Parada entre aquellas tumbas, bajo el sol normando me doy cuenta de que tras muchos años estudiando la II Guerra Mundial, tras miles de páginas leídas sobre el tema y horas interminables de documentales visionados, no lo había pensando bien. Mejor dicho, no lo había sentido bien, ni siquiera lo había pensado. Ves las fotos del desembarco, los vídeos, lees las cartas de esos soldados horas antes de embarcar, horas antes de morir y piensas en ellos como señores, hombres qué sabían qué hacían, que tenían una vida que lamentablemente les había llevado a participar en una guerra. Viendo sus tumbas me di cuenta de que no fue así, no eran hombres con vidas vividas, eran hombres que tenían toda la vida por estrenar. Hombres cuyas vidas empezaba con una guerra y que terminó en esas playas, en muchos casos, nada más poner un pie en ellas. 18 años, 21, 23, 27.
No he conseguido quitarme esa sensación en todo el viaje. He visto sus uniformes, los equipos con los que cargaban, los cigarrillos que fumaban, su jabón de afeitar, las raciones del rancho, el manual para entablar conversación en francés, los condones, las botas, los paracaídas, las fotografías sonriendo a cámara abrazados como compañeros, las armas, los cascos, los amuletos, las chapas de identificación, las condecoraciones. He leído sus cartas, la mayoría de ellas a sus madres, a sus padres, a sus hermanos porque eran tan jóvenes que ni siquiera tenían novia. Se me saltaban las lágrimas frente a las vitrinas de los museos y leyendo sus historias, las de los que murieron y las de los que sobrevivieron.
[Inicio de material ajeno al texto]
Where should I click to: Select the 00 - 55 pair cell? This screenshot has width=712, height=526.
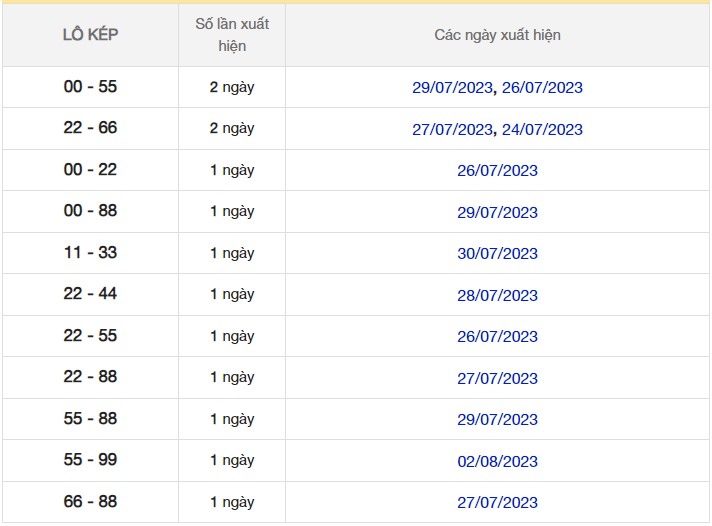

Una carta de un soldado aterrorizado escrita a lápiz en un papel con restos de humedad no te deja crearte una guerra de película y unas fechas en una lápida no te dejan imaginarte una guerra que te convenga, una guerra cómoda. Para eso sirven los museos y los objetos, por eso hay que ir a los lugares, porque la realidad te golpea en la cara y te obliga a salir del lugar confortable en el que los libros y las películas te han acomodado.